Somos um povo de partidas. Uma nação
de caravelas quinhentistas, na procura de um novo Mundo para lá do Bojador. Na
espuma do Tempo e em anos não muito afastados, vivemos de uma forma mais
intensa o êxodo dos nossos jovens para o estrangeiro. Fomos e somos um país de
emigrantes. Ontem como hoje, em situações políticas distintas, continuamos a
viver o fenómeno da partida. Dos tempos do salto da fronteira, à mala de cartão
e das selfies de despedida no aeroporto de Lisboa, com os olhos húmidos e
sorrisos de plástico, vai um mundo. Dei comigo a meditar nisto, quando há dias,
no aeroporto da capital, um emigrante abraçava a mulher e as filhas na hora da
partida. Ele, um homem conhecido na indústria do futebol, tinha sido despedido
pela sua entidade patronal. Sendo figura pública no mundo do desporto, as
televisões lá estavam, famintas de notícia e de dar ao país aquele momento
triste de uma família abraçada na hora da partida, momento privado que nem
tiveram o decoro de resguardar. Ele, um tal Rui, tentava perante as câmaras
mostrar uma imagem de serenidade. Mas os olhos avermelhados por detrás das
lentes claras dos óculos graduados, não mentiam e não escondiam o desgosto de
deixar os seus.
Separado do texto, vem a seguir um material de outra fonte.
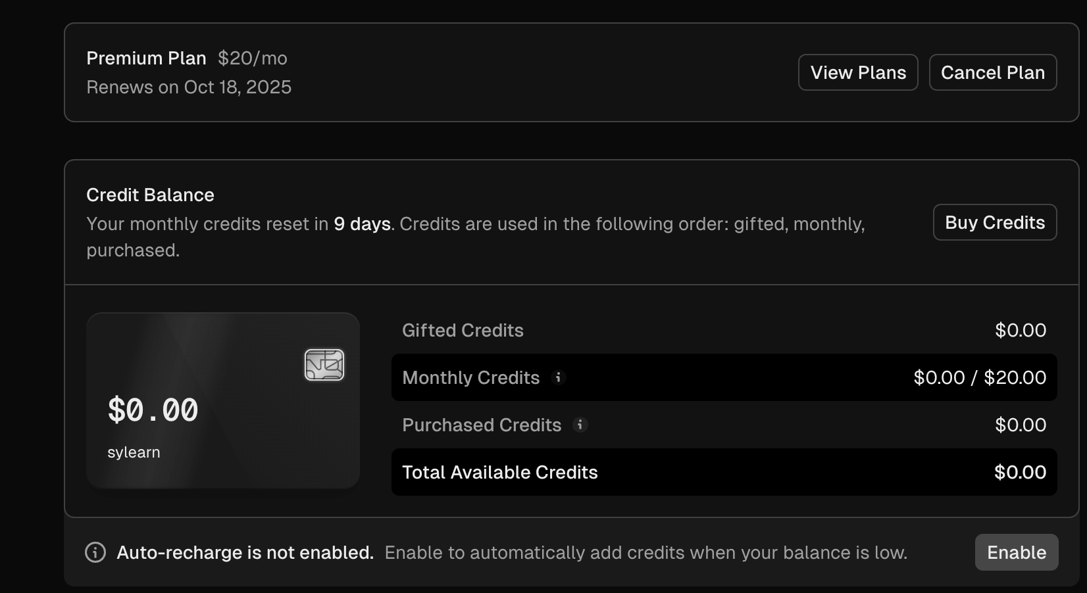Select the Total Available Credits row
The height and width of the screenshot is (593, 1087).
coord(724,472)
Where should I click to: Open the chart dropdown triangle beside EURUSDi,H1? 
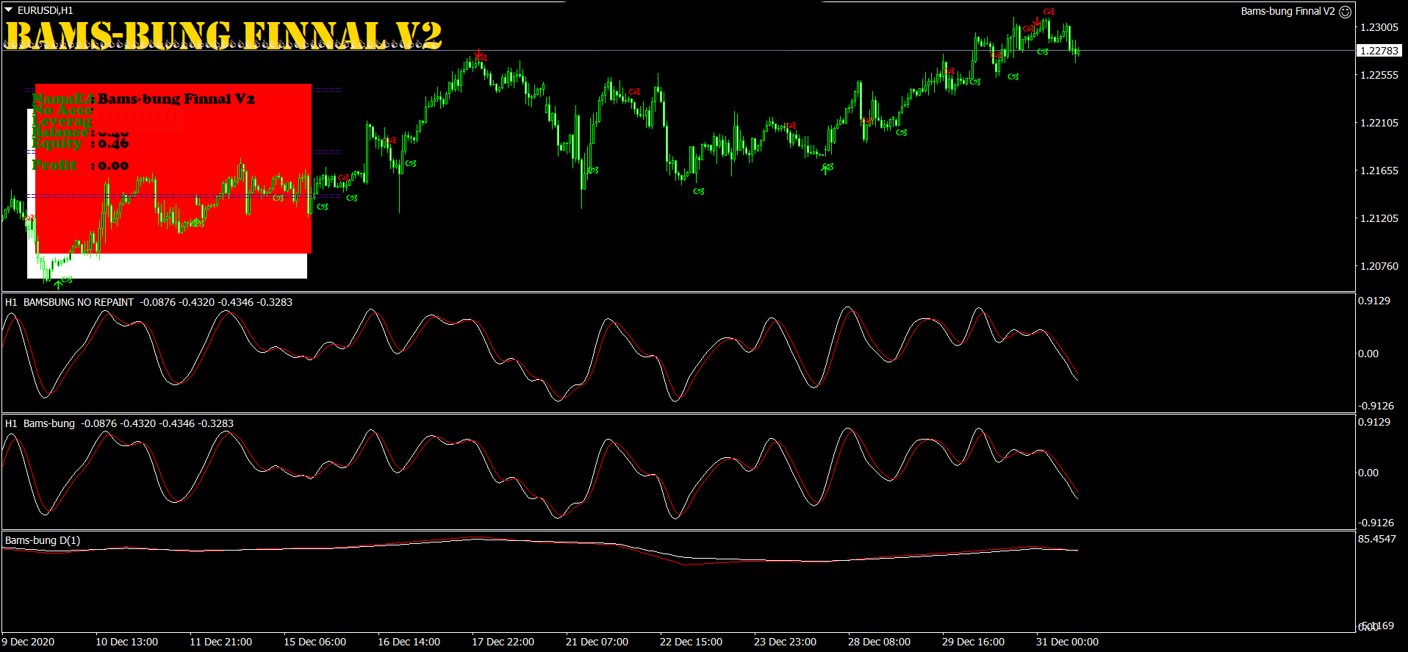(9, 10)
É certo que é um emigrante de luxo, pago pelo dinheiro do
petróleo. Mas não deixa de ser um cidadão, no momento frágil da partida. Ela, a comunicação social, com especial relevo
a desportiva, vai enchendo páginas de jornais, falando nos milhões que este ou
aquele vai ganhar nesta indústria parda. E eles, os consumidores de jornais, os
mais pacóvios, babam-se de inveja, nesta história de Ali Babá. Porém, nem tudo
o que luz é ouro. E o dinheiro às resmas como passaporte para a felicidade, é
uma gigantesca falácia. Numa sociedade em que o dinheiro é uma religião, é
preciso parar para pensar. De pensar que todos temos o direito a uma vida
confortável que o dinheiro pode trazer, sem que a cegueira da ambição turve os
valores que devem ser os pilares da vida. E este meu meditar, vem no seguimento
de uma entrevista num país árabe a um dos nossos emigrantes de luxo, um tal
Jesus em terras de Alá que, no seu cortiço sumptuoso onde vive sozinho,
perguntado se naquele paraíso de abastança lhe faltava alguma coisa, respondeu
com uma cara de desencanto: falta - me tudo !
E esta frase, que reputo de
dramática para quem tem um salário dourado, bem pode ser o cântico sacro do
coro dos expatriados. Ou, talvez melhor dizendo, o nosso fado.
QP
Meu caro Rafael, aqui fica este texto que escolhi para começo de noite, de acordo com o que me pediste e que com prazer o faço. Desejo-te um bom fim de semana e um almoço domingueiro bem agradável com o nosso grupo.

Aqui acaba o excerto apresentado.